Sie suggerieren, dass man nicht mehr unterversichert ist. Aber die Versicherer wären ja nicht Versicherer, wenn es eine Unterversicherung nicht doch noch gäbe. Wenn Ihr Vertrag eine entsprechende Unterversicherungsverzichtsklausel enthält und der Schaden deutlich darüber hinausgeht, haben Sie doch wieder eine Unterversicherung.
Eine Lösung sind sogenannte Höchstversicherungssummen. Gerade Makler und unabhängige Vertriebe sind dankbar für einfache Lösungen, die im Hinblick auf das Leistungsangebot für den Kunden echte Sicherheit schaffen. Das wird goutiert.
Nairz: Rund 25 Prozent der Haushalte haben keine Hausratversicherung. Insofern gibt es Bedarf am Markt.
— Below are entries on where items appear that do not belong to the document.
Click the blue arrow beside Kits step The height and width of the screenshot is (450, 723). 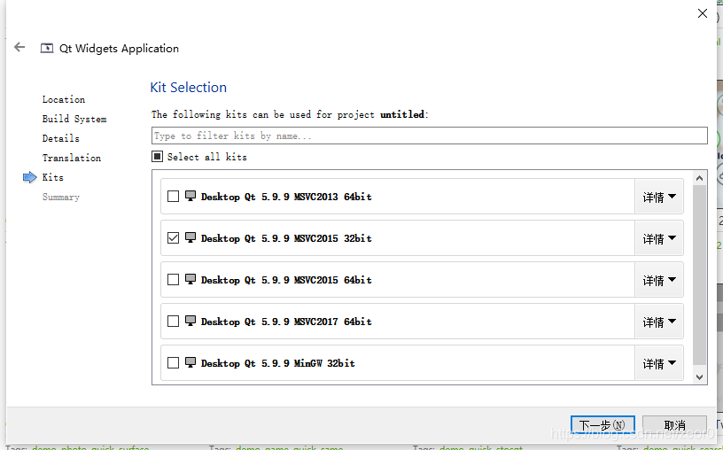coord(29,177)
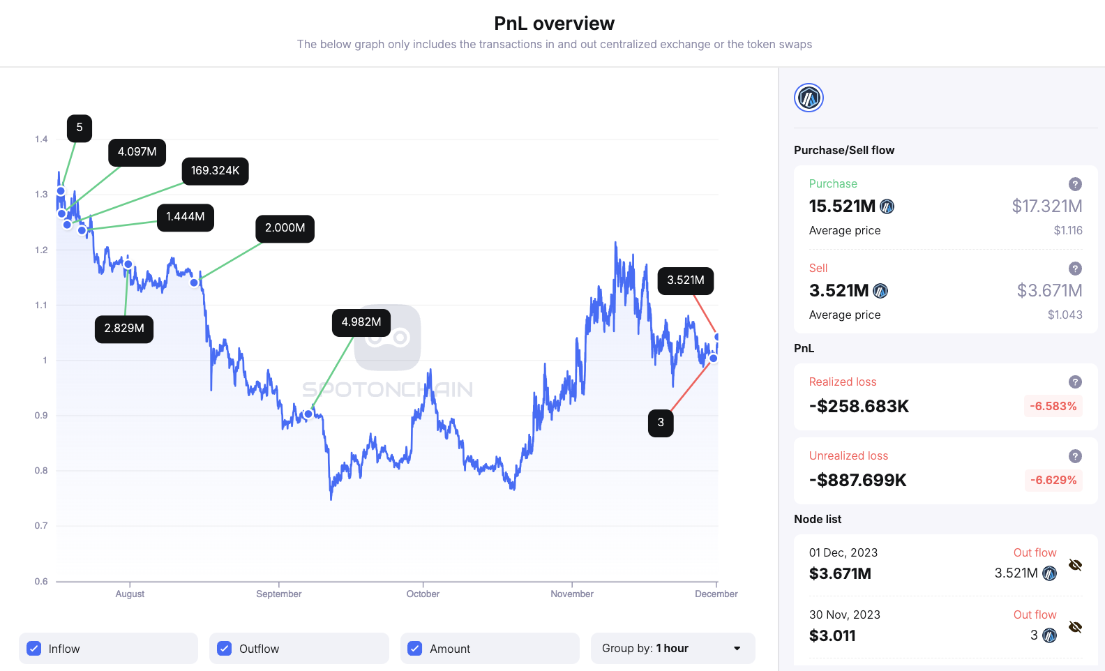The height and width of the screenshot is (671, 1105).
Task: Select the 4.097M chart annotation
Action: [137, 151]
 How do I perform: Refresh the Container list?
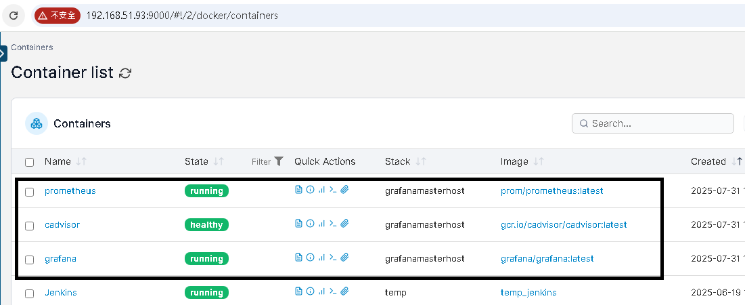(125, 73)
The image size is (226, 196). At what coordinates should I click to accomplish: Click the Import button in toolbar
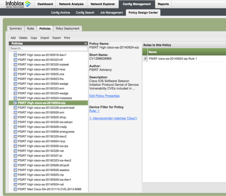coord(45,38)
Und es gibt andere neue Kanäle, über die Versicherungen abgeschlossen werden können. Und das ist genau das, wo wir als Iptiq ansetzen.
Mit modularen Produkten, die individuell auf den Kunden zugeschnitten werden können. Mit einfachen Bedingungen, mit Transparenz. Es geht darum, dort ein Angebot zu schaffen, das es so am Markt bis dato noch nicht gibt.
Und unseren Partnern, die primär nicht in der Versicherungsindustrie tätig sind, die Möglichkeit gibt, mit neuartigen Versicherungen die Kunden zu erreichen und sich am Markt zu differenzieren. Das ist der Ansatz, den wir verfolgen. Die Herausforderung allerdings bleibt, dem Kunden das bestmögliche Produkt für den individuellen Absicherungsbedarf zu verkaufen.